++++ Provided text

Wednesday, August 19, 2009 , Posted by Christopher Byrne at 4:58 PM, under , ,


NBC Sports and the National Football League have announced a two-year extension of their agreement for the Sunday Night Football package. According to the press release, there are no other substantive changes to the original six-year pact.

Here is the full text of the release as issued by NBC Sports.


NFL & NBC ANNOUNCE TWO-YEAR CONTRACT EXTENSION


NEW YORK August 19, 2009 The National Football League and NBC Sports today announced a two-year extension of their broadcast partnership under which NBC will remain the home of "Sunday Night Football" for the 2012 and 2013 seasons. NFL clubs approved the extension at a league meeting today in Chicago.

The original six-year deal between NBC Sports and the NFL, which includes innovative flexible scheduling, started with the 2006 season and runs through the 2011 season. As with the original agreement, NBC will broadcast 16 regular season "Sunday Night Football" games, each season's "NFL Opening Kickoff" Thursday night primetime game, both Wild Card Saturday games and preseason games in primetime. The NFL will continue to provide flexible game scheduling over the final seven weeks of the regular season to ensure quality matchups and games with playoff implications.

"Sunday Night Football" is preceded each week at 7 p.m. ET by "Football Night in America," which provides comprehensive highlights and analysis of the day's events in the NFL, along with a preview of that night's "Sunday Night Football" contest.

NBC & THE NFL: NBC's long history with the NFL dates back 70 years to 1939 when NBC became the first network to televise an NFL game Philadelphia Eagles vs. Brooklyn Dodgers from Ebbets Field to the approximately 1,000 sets then in New York. NBC first broadcast the NFL Championship Game in 1955. In 1964, NBC signed a five-year contract to televise the AFL. NBC was awarded the AFC package in 1970, an association that would continue through the 1997-98 season. NBC televised the first Super Bowl in 1967, the historic New York Jets' upset of the Baltimore Colts in Super Bowl III in 1969, and this past February broadcast Super Bowl XLIII, the most-watched program in television history.

++++++++
++++ Information supplied

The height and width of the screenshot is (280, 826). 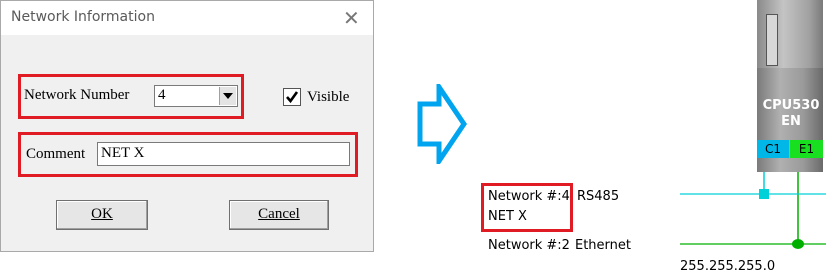 What do you see at coordinates (598, 196) in the screenshot?
I see `network-a-type: RS485` at bounding box center [598, 196].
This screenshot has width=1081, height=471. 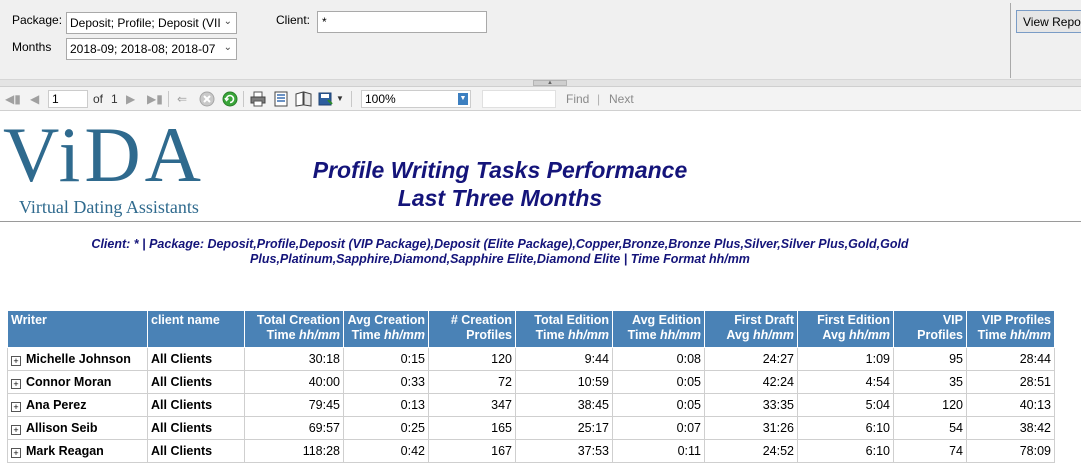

++++++++

Answer these questions from the text on the NBC and NFL contract extension:
(a) For which seasons will NBC remain the home of "Sunday Night Football" under the extension?
(b) How many regular season "Sunday Night Football" games will NBC broadcast each season?
(c) In what year did NBC first broadcast the NFL Championship Game?
Nothing in the material is needed here.

(a) The 2012 and 2013 seasons.
(b) 16 games.
(c) 1955.